> **Your assignment**
The answer should match the entries below word for word, minus their pictures.

--- Input data ---

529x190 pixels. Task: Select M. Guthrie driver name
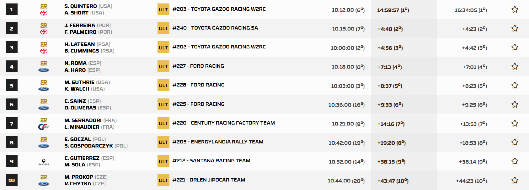[79, 82]
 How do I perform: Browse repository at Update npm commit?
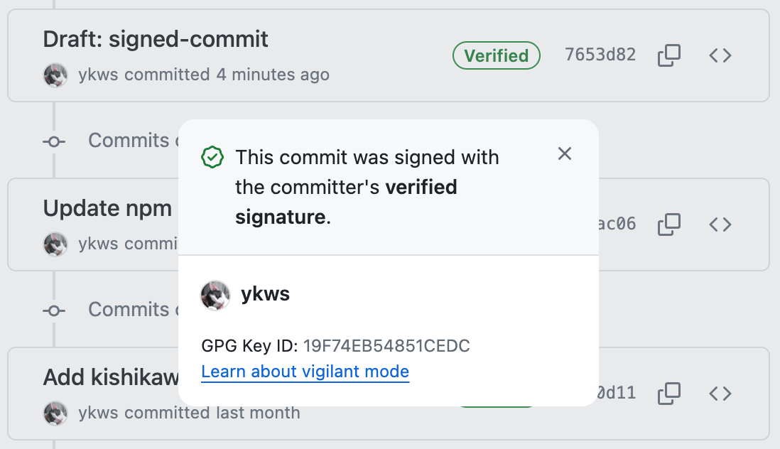pyautogui.click(x=720, y=225)
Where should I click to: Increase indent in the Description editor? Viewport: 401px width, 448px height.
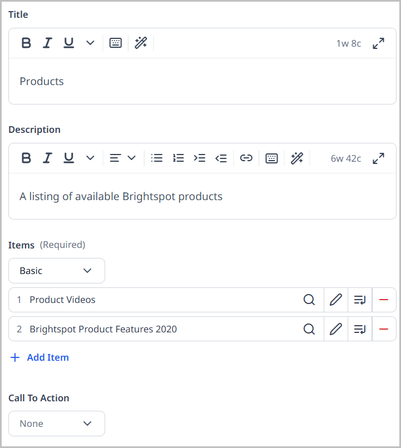199,158
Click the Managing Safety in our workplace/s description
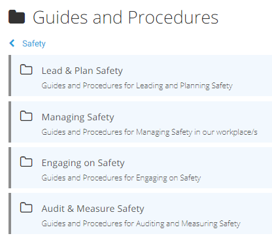Screen dimensions: 272x238 point(149,132)
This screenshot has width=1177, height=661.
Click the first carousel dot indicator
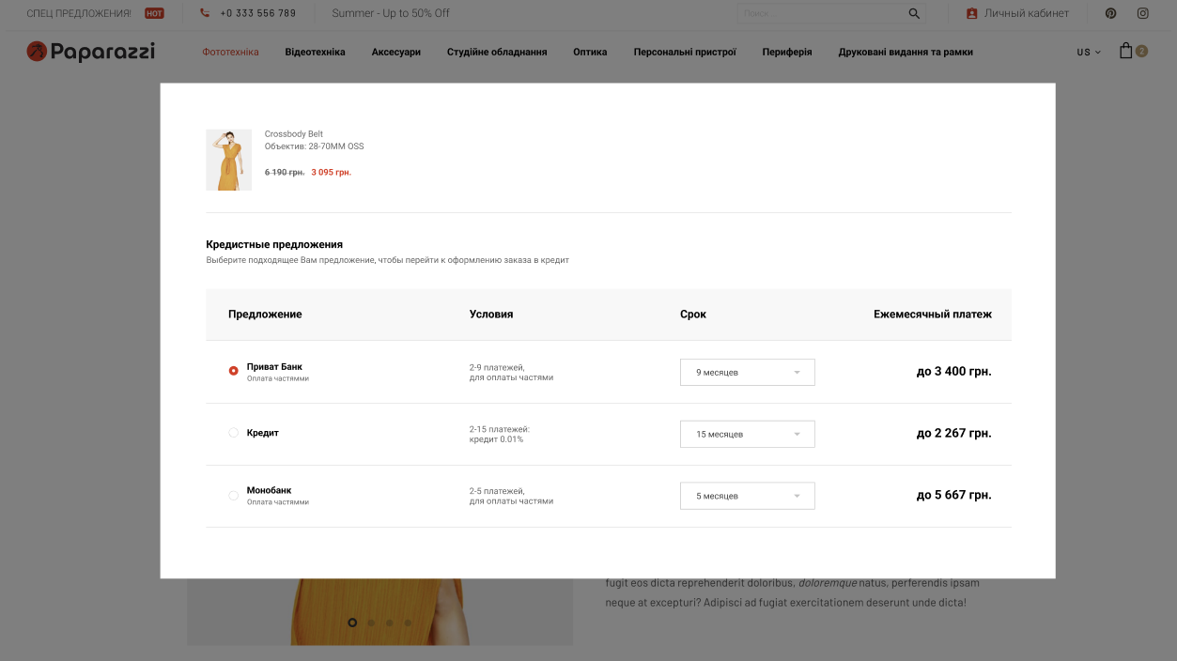pos(352,623)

---

> **Response**
529x190 pixels. Task: Select M. Guthrie driver name
[79, 82]
 How do I perform: Browse repository at Update npm commit?
pyautogui.click(x=720, y=225)
Where should I click to: Increase indent in the Description editor? Viewport: 401px width, 448px height.
199,158
Click the Managing Safety in our workplace/s description
Screen dimensions: 272x238 point(149,132)
This screenshot has width=1177, height=661.
Click the first carousel dot indicator
pos(352,623)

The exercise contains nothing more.